*** Material to process Section Begins ***
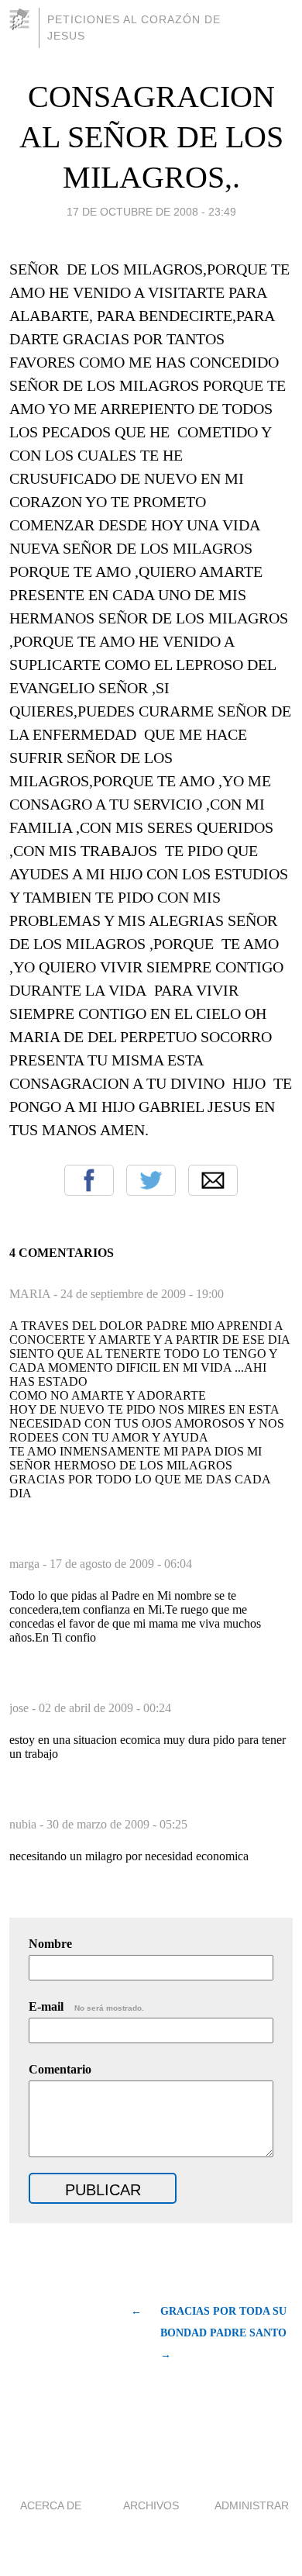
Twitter (151, 1180)
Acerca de (50, 2505)
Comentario (60, 2069)
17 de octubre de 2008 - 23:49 (151, 211)
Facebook (89, 1180)
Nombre (50, 1943)
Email (213, 1180)
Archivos (151, 2505)
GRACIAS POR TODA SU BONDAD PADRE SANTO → (223, 2332)
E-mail (86, 2006)
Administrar (251, 2505)
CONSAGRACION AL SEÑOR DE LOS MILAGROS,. (151, 137)
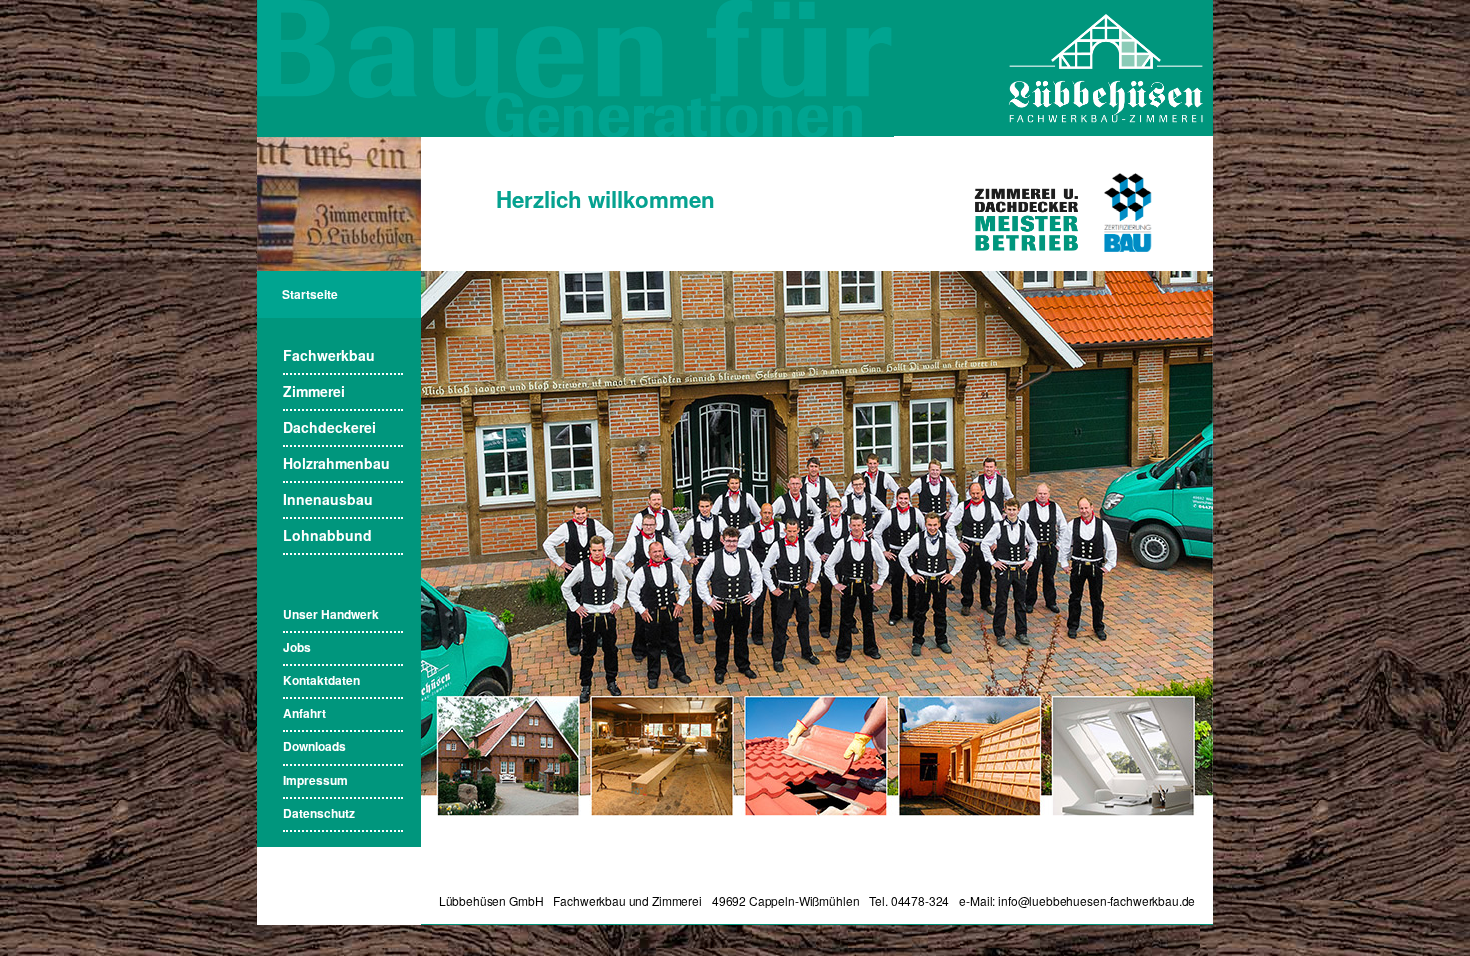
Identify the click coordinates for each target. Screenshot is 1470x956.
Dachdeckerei (329, 427)
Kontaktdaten (321, 680)
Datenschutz (319, 813)
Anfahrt (304, 713)
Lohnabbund (327, 535)
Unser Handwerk (331, 614)
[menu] (343, 447)
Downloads (314, 746)
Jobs (297, 647)
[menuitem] (343, 357)
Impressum (315, 780)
*** Material to process Section Ends ***
Transcribe the entries above verbatim, excluding any image.

**Result of this exercise**
Twitter (151, 1180)
Acerca de (50, 2505)
Comentario (60, 2069)
17 de octubre de 2008 - 23:49 (151, 211)
Facebook (89, 1180)
Nombre (50, 1943)
Email (213, 1180)
Archivos (151, 2505)
GRACIAS POR TODA SU BONDAD PADRE SANTO → (223, 2332)
E-mail (86, 2006)
Administrar (251, 2505)
CONSAGRACION AL SEÑOR DE LOS MILAGROS,. (151, 137)
Identify the click coordinates for each target. Screenshot is 1470x956.
Dachdeckerei (329, 427)
Kontaktdaten (321, 680)
Datenschutz (319, 813)
Anfahrt (304, 713)
Lohnabbund (327, 535)
Unser Handwerk (331, 614)
[menu] (343, 447)
Downloads (314, 746)
Jobs (297, 647)
[menuitem] (343, 357)
Impressum (315, 780)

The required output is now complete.